[Entries taken from a collection]
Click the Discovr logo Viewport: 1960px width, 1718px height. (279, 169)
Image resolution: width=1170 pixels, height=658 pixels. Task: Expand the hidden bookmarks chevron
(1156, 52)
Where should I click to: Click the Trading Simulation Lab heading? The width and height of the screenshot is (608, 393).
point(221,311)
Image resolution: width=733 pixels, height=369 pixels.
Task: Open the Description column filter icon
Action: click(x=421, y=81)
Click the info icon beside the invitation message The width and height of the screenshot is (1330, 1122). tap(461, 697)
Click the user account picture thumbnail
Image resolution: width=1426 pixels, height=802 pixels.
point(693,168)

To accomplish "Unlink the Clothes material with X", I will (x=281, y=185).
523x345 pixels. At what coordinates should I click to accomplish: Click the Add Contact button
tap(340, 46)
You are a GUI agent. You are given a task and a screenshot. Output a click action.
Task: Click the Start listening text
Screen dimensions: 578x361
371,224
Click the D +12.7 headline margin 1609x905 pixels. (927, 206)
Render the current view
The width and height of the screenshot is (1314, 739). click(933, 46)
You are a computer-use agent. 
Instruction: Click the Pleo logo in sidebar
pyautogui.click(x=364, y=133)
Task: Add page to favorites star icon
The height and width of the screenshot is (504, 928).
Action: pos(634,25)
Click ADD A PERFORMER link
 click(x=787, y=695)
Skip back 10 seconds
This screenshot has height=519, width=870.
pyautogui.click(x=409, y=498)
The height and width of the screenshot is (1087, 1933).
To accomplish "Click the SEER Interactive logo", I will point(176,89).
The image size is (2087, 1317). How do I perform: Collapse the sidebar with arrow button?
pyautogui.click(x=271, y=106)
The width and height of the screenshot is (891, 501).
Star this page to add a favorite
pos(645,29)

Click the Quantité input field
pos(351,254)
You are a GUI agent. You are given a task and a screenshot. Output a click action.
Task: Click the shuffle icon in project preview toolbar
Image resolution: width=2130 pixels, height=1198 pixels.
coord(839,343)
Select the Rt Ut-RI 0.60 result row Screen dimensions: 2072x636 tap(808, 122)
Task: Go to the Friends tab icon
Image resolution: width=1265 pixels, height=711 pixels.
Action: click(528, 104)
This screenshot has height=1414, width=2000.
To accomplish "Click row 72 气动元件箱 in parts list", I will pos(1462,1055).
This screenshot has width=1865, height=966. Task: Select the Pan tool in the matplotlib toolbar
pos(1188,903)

# THE PROBLEM
All lines of the entries above where "will" turns up should be reported.

# SOLUTION FOR THIS TASK
To accomplish "Unlink the Clothes material with X", I will (x=281, y=185).
To accomplish "Click the SEER Interactive logo", I will point(176,89).
To accomplish "Click row 72 气动元件箱 in parts list", I will pos(1462,1055).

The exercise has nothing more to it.